Temperatures are quickly rising and summer weather is almost here, bringing with it mosquito season. This year, it is important that we all learn about and take necessary precautions against Zika virus, a mosquito-borne illness – prevention is the key to combating the threat of Zika.
Although Zika virus illness is usually mild, lasting for several days to a week after being bitten by an infected mosquito, and severe disease requiring hospitalization is uncommon, the Centers for Disease Control and Prevention (CDC) confirms there is a direct link between Zika virus infection in pregnant women and birth defects. Sexual transmission has also been documented. There is no vaccine to prevent or medicine to treat Zika virus.
Zika virus protection starts with the individual. There are many simple actions people can take to minimize the risk of Zika virus disease to themselves and their communities:
- The best way to prevent diseases spread by mosquitos is to protect yourself from mosquito bites. You can do this by wearing protective clothing, using insect repellent and staying in places with air-conditioning and window and door screens to keep mosquitos outside.
- Buy insect repellent that is EPA registered and that contains one of the following ingredients: DEET, picaridin, IR3535, oil of lemoneucalyptus, or para-menthane-diol.
- When applying mosquito repellent, follow the directions carefully and know how often to reapply.
- Check the screens on your doors and windows for holes or areas of fraying.
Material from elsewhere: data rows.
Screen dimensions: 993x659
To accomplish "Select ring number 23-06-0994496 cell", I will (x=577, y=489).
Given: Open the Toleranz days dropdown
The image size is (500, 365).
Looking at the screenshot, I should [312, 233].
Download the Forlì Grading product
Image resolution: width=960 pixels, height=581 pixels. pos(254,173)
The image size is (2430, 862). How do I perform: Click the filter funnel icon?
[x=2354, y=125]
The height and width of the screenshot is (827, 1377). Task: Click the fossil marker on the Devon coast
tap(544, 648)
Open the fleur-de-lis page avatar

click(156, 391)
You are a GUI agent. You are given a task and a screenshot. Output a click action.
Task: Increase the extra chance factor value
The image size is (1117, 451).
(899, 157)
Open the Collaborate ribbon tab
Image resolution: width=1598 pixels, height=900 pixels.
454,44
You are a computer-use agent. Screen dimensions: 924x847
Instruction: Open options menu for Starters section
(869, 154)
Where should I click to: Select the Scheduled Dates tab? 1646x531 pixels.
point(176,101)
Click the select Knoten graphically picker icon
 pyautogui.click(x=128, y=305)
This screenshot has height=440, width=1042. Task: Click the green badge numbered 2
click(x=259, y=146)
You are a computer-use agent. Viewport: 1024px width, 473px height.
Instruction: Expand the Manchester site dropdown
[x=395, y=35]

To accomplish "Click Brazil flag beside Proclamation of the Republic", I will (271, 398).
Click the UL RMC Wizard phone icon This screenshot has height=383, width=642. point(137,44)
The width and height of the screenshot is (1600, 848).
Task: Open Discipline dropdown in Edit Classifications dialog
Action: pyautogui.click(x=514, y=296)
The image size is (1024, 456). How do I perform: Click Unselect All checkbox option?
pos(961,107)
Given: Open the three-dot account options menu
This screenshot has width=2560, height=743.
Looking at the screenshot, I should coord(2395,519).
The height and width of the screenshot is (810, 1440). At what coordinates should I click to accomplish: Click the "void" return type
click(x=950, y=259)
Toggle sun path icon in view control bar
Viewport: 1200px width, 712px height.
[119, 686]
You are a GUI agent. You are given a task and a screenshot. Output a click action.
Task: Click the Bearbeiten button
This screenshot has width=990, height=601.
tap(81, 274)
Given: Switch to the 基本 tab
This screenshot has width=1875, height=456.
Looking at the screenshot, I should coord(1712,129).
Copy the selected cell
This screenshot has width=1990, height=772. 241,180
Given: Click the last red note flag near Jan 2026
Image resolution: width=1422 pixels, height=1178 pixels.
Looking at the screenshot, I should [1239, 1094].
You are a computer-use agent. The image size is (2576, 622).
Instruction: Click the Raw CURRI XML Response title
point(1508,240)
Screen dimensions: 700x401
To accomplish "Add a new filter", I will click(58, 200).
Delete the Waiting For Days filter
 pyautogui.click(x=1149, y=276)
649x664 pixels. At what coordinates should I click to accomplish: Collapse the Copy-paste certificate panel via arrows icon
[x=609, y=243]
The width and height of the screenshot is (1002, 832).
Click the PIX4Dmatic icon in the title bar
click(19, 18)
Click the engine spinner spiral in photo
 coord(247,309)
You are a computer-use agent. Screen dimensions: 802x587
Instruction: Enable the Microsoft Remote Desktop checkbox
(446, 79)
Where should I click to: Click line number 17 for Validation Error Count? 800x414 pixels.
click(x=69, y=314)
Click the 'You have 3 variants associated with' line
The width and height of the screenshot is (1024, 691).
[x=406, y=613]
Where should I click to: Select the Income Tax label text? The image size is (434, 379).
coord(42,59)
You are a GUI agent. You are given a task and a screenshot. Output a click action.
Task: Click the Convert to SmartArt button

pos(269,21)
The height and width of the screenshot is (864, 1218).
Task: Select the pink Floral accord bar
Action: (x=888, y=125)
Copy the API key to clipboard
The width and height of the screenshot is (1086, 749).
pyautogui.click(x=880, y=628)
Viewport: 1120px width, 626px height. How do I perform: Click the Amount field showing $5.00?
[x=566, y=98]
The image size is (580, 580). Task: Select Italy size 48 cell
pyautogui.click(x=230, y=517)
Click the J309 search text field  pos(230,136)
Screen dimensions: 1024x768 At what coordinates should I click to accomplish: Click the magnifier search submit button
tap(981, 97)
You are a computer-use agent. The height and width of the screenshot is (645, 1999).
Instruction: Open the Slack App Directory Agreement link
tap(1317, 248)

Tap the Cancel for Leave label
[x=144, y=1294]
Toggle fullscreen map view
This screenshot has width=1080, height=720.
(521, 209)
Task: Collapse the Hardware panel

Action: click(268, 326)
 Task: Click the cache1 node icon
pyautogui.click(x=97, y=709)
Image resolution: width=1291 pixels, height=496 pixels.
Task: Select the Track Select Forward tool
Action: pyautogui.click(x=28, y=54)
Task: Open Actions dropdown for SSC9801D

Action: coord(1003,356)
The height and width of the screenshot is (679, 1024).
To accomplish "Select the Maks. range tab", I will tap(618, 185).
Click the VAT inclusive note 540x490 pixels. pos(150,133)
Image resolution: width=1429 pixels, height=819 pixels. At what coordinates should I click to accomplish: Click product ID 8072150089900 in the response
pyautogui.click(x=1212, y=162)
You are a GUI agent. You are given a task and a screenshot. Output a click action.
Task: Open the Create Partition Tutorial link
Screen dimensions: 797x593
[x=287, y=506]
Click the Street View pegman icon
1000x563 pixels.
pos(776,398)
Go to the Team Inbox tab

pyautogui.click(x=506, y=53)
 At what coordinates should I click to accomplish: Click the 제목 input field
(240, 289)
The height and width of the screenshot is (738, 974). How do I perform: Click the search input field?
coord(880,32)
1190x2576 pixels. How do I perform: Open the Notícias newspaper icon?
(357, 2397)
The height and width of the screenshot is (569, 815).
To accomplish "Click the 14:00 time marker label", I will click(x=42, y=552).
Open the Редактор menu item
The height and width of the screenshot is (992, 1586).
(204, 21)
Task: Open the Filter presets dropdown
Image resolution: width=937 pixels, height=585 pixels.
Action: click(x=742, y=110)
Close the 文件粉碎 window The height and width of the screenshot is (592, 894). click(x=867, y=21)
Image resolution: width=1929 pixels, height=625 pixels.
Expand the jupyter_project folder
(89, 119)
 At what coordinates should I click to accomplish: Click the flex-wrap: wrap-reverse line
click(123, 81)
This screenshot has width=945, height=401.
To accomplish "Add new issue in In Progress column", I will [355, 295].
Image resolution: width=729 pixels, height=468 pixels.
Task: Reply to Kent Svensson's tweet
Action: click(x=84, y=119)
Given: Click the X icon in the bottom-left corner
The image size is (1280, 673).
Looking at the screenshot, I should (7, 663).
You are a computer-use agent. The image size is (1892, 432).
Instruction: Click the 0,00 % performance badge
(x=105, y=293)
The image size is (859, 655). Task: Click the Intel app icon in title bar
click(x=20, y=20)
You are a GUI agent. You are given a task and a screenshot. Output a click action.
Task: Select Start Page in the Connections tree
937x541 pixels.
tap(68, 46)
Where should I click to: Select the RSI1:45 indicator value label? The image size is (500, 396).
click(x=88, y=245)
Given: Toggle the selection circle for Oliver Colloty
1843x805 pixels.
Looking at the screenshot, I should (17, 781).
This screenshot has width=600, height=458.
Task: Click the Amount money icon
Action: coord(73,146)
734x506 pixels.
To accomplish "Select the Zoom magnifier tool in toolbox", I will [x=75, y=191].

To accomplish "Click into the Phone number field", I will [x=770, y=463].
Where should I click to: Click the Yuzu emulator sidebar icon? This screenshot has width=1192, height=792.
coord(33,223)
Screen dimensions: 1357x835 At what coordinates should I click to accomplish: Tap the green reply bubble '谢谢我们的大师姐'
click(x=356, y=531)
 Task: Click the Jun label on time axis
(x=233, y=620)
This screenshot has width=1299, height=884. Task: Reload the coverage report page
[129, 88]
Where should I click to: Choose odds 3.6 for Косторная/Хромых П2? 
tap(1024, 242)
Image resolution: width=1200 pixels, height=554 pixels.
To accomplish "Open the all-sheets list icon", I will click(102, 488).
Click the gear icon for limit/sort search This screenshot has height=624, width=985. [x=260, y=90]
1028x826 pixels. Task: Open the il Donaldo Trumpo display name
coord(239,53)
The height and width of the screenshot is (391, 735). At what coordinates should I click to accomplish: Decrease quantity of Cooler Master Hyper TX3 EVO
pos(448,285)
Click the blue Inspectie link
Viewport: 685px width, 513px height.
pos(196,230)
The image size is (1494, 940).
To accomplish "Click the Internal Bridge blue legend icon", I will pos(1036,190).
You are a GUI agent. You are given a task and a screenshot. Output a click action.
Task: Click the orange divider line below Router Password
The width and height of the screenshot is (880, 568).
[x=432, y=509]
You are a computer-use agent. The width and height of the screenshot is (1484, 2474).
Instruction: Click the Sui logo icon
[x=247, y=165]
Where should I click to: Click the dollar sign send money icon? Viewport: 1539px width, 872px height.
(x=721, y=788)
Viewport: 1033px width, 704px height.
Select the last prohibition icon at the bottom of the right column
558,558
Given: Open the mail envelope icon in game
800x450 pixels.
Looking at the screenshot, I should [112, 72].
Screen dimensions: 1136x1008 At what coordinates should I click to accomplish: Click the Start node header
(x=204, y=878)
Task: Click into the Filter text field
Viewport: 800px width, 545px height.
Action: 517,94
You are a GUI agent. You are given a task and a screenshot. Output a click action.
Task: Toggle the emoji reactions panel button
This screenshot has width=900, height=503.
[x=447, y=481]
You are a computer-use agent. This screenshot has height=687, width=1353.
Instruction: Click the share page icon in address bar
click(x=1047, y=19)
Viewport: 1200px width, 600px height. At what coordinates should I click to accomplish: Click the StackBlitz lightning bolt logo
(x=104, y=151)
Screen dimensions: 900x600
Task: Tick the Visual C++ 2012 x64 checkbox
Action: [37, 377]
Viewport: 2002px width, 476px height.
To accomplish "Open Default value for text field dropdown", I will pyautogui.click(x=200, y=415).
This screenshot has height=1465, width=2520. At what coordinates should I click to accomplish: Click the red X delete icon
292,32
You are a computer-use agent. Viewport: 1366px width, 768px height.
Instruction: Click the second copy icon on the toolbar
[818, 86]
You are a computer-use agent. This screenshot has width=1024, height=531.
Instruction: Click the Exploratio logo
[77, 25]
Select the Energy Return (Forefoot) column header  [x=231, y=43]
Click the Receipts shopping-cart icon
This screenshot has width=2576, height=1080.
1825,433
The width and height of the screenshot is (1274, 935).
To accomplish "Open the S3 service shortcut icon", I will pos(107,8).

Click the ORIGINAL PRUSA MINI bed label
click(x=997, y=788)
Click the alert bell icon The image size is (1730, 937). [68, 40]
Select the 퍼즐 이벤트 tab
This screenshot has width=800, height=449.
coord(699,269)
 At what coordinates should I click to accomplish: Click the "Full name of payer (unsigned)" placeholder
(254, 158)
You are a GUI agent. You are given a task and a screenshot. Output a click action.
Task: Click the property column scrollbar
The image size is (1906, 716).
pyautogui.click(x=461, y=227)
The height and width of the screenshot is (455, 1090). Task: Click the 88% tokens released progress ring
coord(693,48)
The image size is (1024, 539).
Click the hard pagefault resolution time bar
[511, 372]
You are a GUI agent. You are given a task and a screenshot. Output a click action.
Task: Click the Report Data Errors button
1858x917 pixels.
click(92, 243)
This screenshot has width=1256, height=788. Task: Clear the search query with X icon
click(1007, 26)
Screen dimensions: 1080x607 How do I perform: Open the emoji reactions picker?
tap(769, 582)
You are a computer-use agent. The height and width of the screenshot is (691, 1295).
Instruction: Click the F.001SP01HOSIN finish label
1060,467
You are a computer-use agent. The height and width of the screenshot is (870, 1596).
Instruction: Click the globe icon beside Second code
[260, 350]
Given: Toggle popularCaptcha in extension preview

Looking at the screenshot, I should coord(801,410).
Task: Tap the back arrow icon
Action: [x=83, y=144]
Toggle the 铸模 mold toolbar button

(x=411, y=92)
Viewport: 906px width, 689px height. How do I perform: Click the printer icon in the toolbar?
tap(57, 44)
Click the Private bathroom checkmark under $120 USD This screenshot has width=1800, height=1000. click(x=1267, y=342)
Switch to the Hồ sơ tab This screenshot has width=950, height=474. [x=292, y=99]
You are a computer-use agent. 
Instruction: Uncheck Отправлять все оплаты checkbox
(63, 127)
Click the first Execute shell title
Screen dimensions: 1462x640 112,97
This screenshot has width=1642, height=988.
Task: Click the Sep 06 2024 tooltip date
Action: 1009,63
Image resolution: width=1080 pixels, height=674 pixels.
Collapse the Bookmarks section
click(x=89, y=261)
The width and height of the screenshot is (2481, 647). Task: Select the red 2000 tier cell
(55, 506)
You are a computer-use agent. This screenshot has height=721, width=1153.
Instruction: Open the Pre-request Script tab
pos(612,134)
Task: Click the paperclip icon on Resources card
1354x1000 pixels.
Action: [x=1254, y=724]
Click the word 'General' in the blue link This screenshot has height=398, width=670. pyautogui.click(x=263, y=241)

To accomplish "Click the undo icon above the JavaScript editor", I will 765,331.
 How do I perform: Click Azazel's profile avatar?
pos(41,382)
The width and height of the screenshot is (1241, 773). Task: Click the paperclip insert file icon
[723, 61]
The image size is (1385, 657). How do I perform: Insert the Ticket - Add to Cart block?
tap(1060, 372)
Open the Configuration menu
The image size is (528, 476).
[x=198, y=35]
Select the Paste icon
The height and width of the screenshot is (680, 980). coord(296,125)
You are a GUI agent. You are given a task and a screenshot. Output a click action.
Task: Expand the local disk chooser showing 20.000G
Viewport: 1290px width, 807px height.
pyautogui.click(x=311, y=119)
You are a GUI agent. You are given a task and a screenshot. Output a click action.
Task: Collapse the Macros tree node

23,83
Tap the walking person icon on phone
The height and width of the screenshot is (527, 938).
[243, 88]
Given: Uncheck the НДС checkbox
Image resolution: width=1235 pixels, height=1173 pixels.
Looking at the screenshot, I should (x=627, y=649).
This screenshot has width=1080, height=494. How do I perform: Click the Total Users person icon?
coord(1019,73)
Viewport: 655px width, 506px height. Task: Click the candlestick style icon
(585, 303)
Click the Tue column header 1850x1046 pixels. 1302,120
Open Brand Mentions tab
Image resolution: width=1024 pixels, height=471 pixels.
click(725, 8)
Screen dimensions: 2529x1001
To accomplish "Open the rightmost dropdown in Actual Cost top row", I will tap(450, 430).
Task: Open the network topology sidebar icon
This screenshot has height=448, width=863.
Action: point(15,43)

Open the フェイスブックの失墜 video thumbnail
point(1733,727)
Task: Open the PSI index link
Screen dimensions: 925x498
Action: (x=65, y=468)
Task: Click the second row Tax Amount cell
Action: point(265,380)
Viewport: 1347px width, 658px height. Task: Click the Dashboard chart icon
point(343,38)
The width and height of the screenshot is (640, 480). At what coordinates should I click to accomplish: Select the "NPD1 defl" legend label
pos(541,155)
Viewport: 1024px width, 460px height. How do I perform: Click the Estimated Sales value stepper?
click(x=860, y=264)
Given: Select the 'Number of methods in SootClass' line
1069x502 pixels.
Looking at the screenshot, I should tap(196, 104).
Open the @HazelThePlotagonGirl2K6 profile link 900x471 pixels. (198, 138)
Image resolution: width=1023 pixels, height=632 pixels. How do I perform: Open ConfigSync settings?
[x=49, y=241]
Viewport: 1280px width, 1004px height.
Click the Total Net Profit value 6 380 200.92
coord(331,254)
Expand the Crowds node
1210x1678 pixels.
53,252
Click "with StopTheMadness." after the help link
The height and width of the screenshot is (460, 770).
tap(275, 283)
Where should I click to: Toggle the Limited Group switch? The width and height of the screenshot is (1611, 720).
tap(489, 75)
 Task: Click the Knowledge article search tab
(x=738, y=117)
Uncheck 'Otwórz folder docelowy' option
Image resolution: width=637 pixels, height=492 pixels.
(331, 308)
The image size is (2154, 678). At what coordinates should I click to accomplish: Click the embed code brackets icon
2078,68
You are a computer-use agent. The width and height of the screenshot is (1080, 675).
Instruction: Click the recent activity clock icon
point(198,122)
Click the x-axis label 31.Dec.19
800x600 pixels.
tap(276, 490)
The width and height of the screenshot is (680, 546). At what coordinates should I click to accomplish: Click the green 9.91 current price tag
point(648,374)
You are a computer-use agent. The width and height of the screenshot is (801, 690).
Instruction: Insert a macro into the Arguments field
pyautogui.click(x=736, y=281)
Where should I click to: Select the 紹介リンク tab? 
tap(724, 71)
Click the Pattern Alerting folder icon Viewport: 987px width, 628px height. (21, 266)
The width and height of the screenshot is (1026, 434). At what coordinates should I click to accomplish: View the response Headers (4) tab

Patch them or replace them to make sure mosquitos are kept out.
- Get rid of standing water in gutters, birdbaths, flower pots and other receptacles where mosquitoes lay their eggs. “Tip and Toss” any standing water.
- Pregnant women are strongly encouraged to avoid travel to areas of the world with active Zika virus transmission if they can; up-to-date travel advisory information can be found on the CDC website.
- It’s important that travelers returning to the U.S. from affected areas of the world take steps to prevent mosquito bites for 3 weeks so they do not pass Zika virus to mosquitos that could spread the virus to other people.
- Stay up to date on ways to prevent sexual transmission of Zika virus disease.
The continental U.S. has reported no local mosquito-borne Zika virus disease cases, but there have been 503 travel-associated cases. With the recent outbreaks, the number of Zika cases among travelers visiting or returning to the United States will likely increase. These imported cases could result in local spread of the virus in some areas of the United States. It is unknown whether the mosquito-borne disease will start to develop in the United States this year. But it is important to follow prevention measures either way.